# Task instructions:
Aim for an exact copy of the listing, without any images.

━━━━━ Source information ━━━━━

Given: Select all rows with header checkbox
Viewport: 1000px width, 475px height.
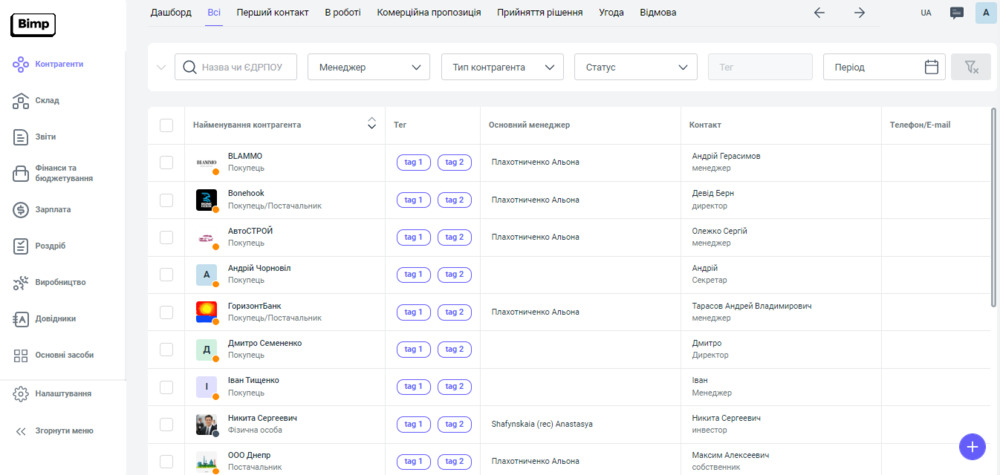Looking at the screenshot, I should click(x=166, y=125).
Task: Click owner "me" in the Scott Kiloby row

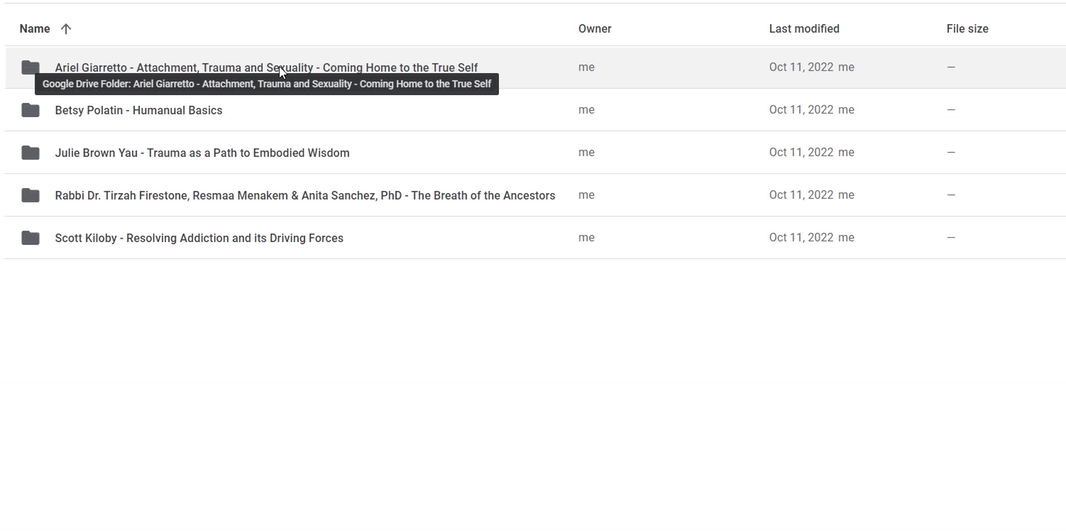Action: coord(586,238)
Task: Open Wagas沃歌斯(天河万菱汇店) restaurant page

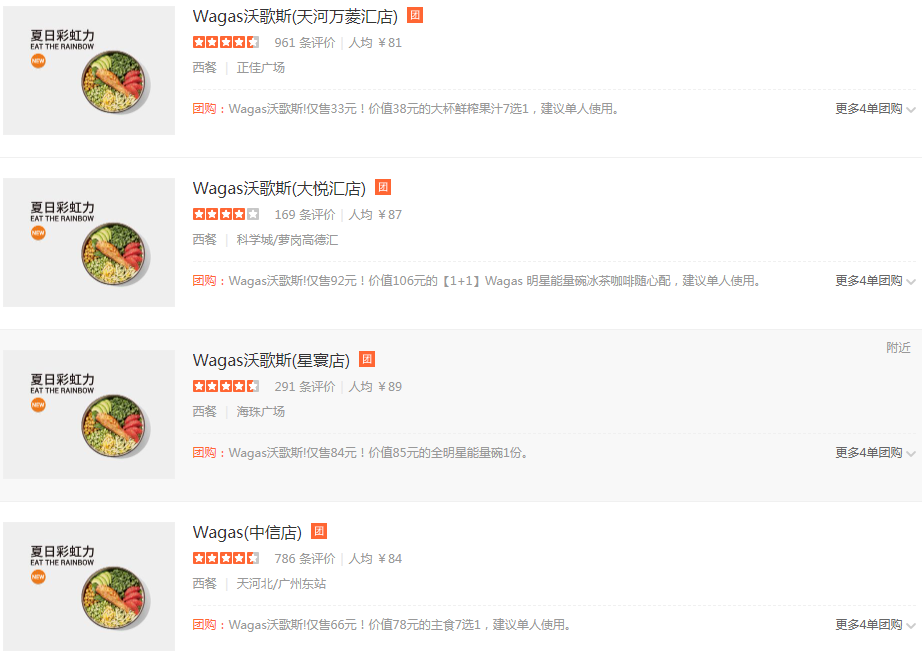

━━━━━

# Your response:
Given: Select all rows with header checkbox
Viewport: 1000px width, 475px height.
Looking at the screenshot, I should click(x=166, y=125).
Task: Click owner "me" in the Scott Kiloby row

Action: coord(586,238)
Task: Open Wagas沃歌斯(天河万菱汇店) restaurant page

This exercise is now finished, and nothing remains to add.